Please write out all of the following lines, each one without any change.

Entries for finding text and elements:
-----

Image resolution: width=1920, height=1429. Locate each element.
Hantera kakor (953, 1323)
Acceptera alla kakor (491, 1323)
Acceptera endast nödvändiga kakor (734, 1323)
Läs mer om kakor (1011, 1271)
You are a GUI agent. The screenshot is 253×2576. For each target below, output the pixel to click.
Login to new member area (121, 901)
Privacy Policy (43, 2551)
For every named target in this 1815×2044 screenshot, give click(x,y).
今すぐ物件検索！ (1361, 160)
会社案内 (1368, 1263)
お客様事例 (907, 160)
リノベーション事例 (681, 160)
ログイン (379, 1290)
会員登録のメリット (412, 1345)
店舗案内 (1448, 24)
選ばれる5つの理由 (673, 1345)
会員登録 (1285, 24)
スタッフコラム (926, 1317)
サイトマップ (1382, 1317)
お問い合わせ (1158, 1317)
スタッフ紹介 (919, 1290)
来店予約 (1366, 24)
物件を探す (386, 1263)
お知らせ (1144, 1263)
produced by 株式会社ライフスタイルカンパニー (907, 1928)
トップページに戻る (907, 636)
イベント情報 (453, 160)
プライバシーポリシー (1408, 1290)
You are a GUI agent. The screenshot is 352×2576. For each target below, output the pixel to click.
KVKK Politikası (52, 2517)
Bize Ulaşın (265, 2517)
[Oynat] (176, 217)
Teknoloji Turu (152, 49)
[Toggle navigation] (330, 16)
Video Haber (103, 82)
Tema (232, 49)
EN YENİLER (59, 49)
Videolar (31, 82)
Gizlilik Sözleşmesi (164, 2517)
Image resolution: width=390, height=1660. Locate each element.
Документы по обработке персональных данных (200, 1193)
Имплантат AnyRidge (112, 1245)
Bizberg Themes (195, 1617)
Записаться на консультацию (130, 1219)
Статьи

-----

*EXPECTED OUTPUT*
Image resolution: width=1920, height=1429. Locate each element.
Hantera kakor (953, 1323)
Acceptera alla kakor (491, 1323)
Acceptera endast nödvändiga kakor (734, 1323)
Läs mer om kakor (1011, 1271)
You are a GUI agent. The screenshot is 253×2576. For each target below, output the pixel to click.
Login to new member area (121, 901)
Privacy Policy (43, 2551)
For every named target in this 1815×2044 screenshot, give click(x,y).
今すぐ物件検索！ (1361, 160)
会社案内 (1368, 1263)
お客様事例 (907, 160)
リノベーション事例 (681, 160)
ログイン (379, 1290)
会員登録のメリット (412, 1345)
店舗案内 (1448, 24)
選ばれる5つの理由 (673, 1345)
会員登録 (1285, 24)
スタッフコラム (926, 1317)
サイトマップ (1382, 1317)
お問い合わせ (1158, 1317)
スタッフ紹介 (919, 1290)
来店予約 (1366, 24)
物件を探す (386, 1263)
お知らせ (1144, 1263)
produced by 株式会社ライフスタイルカンパニー (907, 1928)
トップページに戻る (907, 636)
イベント情報 (453, 160)
プライバシーポリシー (1408, 1290)
You are a GUI agent. The screenshot is 352×2576. For each target below, output the pixel to click.
KVKK Politikası (52, 2517)
Bize Ulaşın (265, 2517)
[Oynat] (176, 217)
Teknoloji Turu (152, 49)
[Toggle navigation] (330, 16)
Video Haber (103, 82)
Tema (232, 49)
EN YENİLER (59, 49)
Videolar (31, 82)
Gizlilik Sözleşmesi (164, 2517)
Image resolution: width=390, height=1660. Locate each element.
Документы по обработке персональных данных (200, 1193)
Имплантат AnyRidge (112, 1245)
Bizberg Themes (195, 1617)
Записаться на консультацию (130, 1219)
Статьи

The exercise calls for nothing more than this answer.